Prof. Kroll beleuchtete die Lage Russlands aus der historischen Perspektive und leitete diese ausgehend vom 10. Jahrhundert im Hinblick auf die Beziehungen zu Europa ab. Dabei betonte er, dass mit der Christianisierung ab 988 die damalige Kijewer Rus eindeutig zu einem Teil Europas geworden sei, jedoch hätten in Folge der Unterdrückung durch die Mongolen die für die europäische Kultur maßgeblichen Prozesse wie die Renaissance, der Humanismus oder die Reformation nicht stattgefunden. Im Gegensatz zu Mittel- und Osteuropa konnte in Russland keine Regionalmacht entstehen, es gab keinen selbstbewusstes Adel, keine parlamentarischen Strukturen und auch keine städtischen Selbstverwaltungen, so Kroll. Und obwohl es im Laufe der Geschichte Bestrebungen gab, die zur Stärkung der europäischen Beziehungen Russlands beitrugen – wie beispielsweise die Machtpolitik Peters des Großen oder die postsowjetischen Initiativen –, kam es vor einem Jahr zu einem tragischen Bruch. Dieser werde die Seiten auf Jahrzehnte voneinander trennen. „Putin betrachtet Europas als Feind und die naive Hoffnung, dass sich Russland an den europäischen Geist anschließen wird, scheint endgültig verloren gegangen zu sein. Russland verfügt über eine einzigartige Werteordnung, dabei haben Spiritualität, Kommunitarismus und der orthodoxe Glauben einen erheblichen Einfluss. Putin will den dekadenten Westen weit hinter sich lassen.“ – so Prof. Kroll.
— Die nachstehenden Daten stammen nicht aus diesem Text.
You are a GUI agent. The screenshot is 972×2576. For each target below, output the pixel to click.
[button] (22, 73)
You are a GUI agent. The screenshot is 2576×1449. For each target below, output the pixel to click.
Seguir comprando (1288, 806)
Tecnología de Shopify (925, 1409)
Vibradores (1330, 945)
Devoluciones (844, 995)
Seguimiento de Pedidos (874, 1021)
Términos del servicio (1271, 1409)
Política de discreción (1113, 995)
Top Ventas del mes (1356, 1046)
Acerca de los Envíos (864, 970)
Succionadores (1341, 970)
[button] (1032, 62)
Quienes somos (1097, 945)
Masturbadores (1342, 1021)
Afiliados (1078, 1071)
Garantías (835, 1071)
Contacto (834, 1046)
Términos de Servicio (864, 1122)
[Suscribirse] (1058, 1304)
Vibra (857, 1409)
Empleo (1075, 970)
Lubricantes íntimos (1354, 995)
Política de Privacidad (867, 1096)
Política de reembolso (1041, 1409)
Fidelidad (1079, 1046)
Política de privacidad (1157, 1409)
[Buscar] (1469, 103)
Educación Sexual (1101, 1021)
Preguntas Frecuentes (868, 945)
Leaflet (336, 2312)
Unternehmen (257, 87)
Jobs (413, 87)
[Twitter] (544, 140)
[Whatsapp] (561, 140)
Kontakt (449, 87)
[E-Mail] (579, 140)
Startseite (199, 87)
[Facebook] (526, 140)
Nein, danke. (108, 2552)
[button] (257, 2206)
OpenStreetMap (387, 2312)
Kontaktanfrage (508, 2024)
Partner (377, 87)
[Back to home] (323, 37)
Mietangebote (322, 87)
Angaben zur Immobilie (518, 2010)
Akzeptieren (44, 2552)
Prof. Heinz Theisen beleuchtete die Fragestellung aus der Perspektive der Politikwissenschaft und sprach sich entschieden dafür aus, dass Russland nicht zu Europa gehöre und damit nicht nach europäischen Werten gemessen und beurteilt werden könne. „Man muss sich darüber Gedanken machen, wo die Grenzen des Westens liegen, wo diese gezogen und verteidigt werden müssen und wo nicht.“ Er führte aus, dass der Westen seit dem Zusammenbruch der Sowjetunion überzeugt sei, die eigenen Strukturen auf andere Teile der Welt ausweiten zu müssen. Das sei allerdings durch die unterschiedliche geistige Haltung, die abweichende kulturelle Basis und einer anderen Definition von Freiheit ein erfolgloses Unterfangen, das schwerwiegende Folgen nach sich ziehen würde. Ebenso komplex sei auch die Frage der Zugehörigkeit der Ukraine, die durch ihre Lage zwischen dem Westen und Russland lange Zeit neutral blieb, allerdings durch den zunehmenden, zu Beginn zivilen, später auch militärischen Einfluss Amerikas in den vergangenen zwei Jahrzehnten zum Westen hinbewegt wurde. „Im Krieg zwischen Russland und der Ukraine treffen zwei Weltbilder aufeinander, die sich gegenseitig nicht verstehen. In diesem Fall kann keine der Parteien gewinnen. Wir müssen uns der Größe der Gefahr bewusstwerden. Ein Waffenstillstand ist notwendig.“ – betonte Prof. Theisen und führte aus, dass wir nach dem Krieg mit einem Jahrzehnte währenden, neuen Kalten Krieg rechnen müssen und dass es auch zu einer Teilung der Ukraine kommen könnte. Zum Abschluss seines Vortrages betonte er, dass sich der Universalismus des Westens seinem Ende nähere und eine neue, multipolare Weltordnung im Entstehen sei, wo die große Frage darin liege, welchen Platz sich Europa aussuche: entweder als eigenständige Großmacht oder an der Seite der Vereinigten Staaten.

Die fach- und sachbezogene Konfrontation unterschiedlicher Sichtweisen und die aktive Einbindung des Publikums hat zu einer konstruktiven Diskussion geführt, die nach der Podiumsdiskussion in informellem Rahmen fortgesetzt wurde.